I have to admit it – cooking is not my passion, even though I do cook most nights of the week, 52 weeks a year. That may come as a surprise since women on the prairie or Pioneer Women on the Osage prairie are supposed to be great cooks, while raising a large family, homeschooling and writing blogs and books. I’m just not that talented or energetic. I do have a meat and potato kind of guy but he tolerates my food experiments. Tonight’s experiment was an A+ so thought I would share.
Sometimes I’ll try a new recipe but tonight it had to be fast, frugal and filling. I opened the freezer hoping a fully cooked meal would appear and found some chicken and broth I had frozen about a month ago. This was actually the leftovers that were boiled to pick the last goodies from the bone. I had a small amount of Amish noodles, along with some fresh mushrooms and some wild onions in a moment of soup inspiration.
I love creamy soups; clam chowder, cream of chicken, creamy potato but I’ve learned to start with the basic white sauce to make them. It can also be used to make a delicious pot pie. It seems to be a lost art with so many canned soups available at the store. A white sauce is cheap and can save a last minute trip to the grocery store. So for those who’ve never tried:
- 3 Tablespoons butter
- 3 Tablespoons flour
- 1 cup milk, half/half, or chicken broth
The above recipe is equivalent to about 1 can of soup. You can add any ingredients you have depending on your soup mood.
Melt butter over low heat, add the flour and cook until absorbed by the butter. Add the liquid while whisking. Continue stirring until the mixture is the right thickness.
Once I had my creamy soup base, I added all ingredients except the noodles.

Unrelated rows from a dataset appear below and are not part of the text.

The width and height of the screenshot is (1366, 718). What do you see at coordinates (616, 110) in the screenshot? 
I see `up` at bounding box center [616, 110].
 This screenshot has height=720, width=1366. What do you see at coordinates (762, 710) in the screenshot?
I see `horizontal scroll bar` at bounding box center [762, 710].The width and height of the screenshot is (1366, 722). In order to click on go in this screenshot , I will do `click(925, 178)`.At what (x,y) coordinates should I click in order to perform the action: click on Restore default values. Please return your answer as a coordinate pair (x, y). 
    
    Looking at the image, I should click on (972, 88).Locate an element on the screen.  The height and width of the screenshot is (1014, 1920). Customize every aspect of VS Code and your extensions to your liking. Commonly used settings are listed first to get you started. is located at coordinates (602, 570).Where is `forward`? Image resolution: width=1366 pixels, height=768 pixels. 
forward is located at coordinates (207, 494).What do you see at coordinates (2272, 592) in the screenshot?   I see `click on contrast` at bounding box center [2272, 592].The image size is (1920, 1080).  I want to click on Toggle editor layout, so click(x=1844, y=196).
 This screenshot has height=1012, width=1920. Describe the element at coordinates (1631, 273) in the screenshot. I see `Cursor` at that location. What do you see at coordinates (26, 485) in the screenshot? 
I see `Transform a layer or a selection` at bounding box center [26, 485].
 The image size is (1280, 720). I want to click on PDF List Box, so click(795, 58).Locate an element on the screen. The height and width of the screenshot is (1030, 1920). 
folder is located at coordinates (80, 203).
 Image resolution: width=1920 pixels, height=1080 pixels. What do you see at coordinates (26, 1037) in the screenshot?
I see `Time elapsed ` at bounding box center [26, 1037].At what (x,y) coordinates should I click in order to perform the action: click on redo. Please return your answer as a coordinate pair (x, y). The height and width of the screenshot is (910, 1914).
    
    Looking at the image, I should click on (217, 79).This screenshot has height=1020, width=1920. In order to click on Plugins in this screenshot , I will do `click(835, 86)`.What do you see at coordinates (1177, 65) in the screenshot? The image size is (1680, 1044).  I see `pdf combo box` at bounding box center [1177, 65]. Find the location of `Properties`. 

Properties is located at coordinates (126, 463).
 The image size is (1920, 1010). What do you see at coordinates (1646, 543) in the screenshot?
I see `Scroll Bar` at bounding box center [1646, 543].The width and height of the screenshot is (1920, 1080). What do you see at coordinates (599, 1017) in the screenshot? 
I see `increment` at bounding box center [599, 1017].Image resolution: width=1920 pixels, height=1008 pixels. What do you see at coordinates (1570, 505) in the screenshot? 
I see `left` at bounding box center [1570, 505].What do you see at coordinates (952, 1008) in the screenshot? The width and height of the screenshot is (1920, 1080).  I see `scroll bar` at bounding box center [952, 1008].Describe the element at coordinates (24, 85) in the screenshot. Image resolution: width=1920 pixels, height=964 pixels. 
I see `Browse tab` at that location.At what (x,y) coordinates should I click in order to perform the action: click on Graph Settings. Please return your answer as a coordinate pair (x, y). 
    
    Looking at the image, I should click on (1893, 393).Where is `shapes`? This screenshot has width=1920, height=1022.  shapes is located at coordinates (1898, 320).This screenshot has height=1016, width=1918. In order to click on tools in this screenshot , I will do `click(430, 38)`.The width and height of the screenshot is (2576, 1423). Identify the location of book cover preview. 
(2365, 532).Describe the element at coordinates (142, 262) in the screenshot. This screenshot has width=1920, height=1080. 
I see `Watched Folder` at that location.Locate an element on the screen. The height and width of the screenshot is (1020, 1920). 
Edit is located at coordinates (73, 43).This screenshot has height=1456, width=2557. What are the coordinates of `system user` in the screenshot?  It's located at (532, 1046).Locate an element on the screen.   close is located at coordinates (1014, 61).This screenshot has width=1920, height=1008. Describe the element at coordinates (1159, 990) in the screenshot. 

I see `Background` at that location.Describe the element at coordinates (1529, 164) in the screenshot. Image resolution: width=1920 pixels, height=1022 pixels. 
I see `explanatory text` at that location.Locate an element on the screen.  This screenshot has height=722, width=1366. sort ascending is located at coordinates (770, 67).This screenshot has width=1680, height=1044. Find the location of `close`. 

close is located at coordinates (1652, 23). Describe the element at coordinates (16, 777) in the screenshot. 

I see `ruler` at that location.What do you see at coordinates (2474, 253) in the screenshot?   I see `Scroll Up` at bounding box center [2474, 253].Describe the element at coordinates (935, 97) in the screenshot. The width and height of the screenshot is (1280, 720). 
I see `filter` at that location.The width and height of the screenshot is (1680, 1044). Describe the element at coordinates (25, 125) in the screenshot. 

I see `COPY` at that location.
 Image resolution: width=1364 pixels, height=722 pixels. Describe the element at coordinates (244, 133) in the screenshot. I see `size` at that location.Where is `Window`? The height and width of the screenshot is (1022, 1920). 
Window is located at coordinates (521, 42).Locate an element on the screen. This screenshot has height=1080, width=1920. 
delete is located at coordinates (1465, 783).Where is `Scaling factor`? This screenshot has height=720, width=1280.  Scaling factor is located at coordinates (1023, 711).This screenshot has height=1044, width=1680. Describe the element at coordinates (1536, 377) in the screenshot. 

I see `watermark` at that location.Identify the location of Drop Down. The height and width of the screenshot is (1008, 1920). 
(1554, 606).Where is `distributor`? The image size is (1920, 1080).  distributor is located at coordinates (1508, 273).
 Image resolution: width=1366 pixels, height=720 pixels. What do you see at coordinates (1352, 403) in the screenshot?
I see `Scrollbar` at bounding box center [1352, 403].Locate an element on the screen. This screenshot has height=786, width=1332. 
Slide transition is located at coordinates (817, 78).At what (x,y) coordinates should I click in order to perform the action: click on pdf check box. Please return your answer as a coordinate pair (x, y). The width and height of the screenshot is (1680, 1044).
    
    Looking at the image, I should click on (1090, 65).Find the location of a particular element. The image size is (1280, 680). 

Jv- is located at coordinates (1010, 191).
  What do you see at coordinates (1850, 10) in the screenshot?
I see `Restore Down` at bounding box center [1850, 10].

I brought to a gentle boil and added the noodles and cooked for an additional 10 minutes. I had some leftover cornbread muffins and even my meat and potato guy was happy!
There really isn’t a recipe, since I just threw things into the pot, but if there was a recipe, it would be something like this:
Creamy Chicken, Mushroom and Noodle Soup
Makes Three 1 cup servings or 2 man size bowls
- 1/2 cup shredded chicken
- 1/4 cup chopped green onions or to taste
- 1/2 cup chopped mushrooms
- 2 cups chicken broth
- 2 teaspoons chicken broth base seasoning (better than the cubes)
- 1 cup white sauce
- 1/2 cup dried noodles
- Salt and pepper to taste
Make basic white sauce. Add all ingredients to the white sauce except noodles. Bring to a gentle boil and add noodles. Cook according to length of time given for noodles. Enjoy!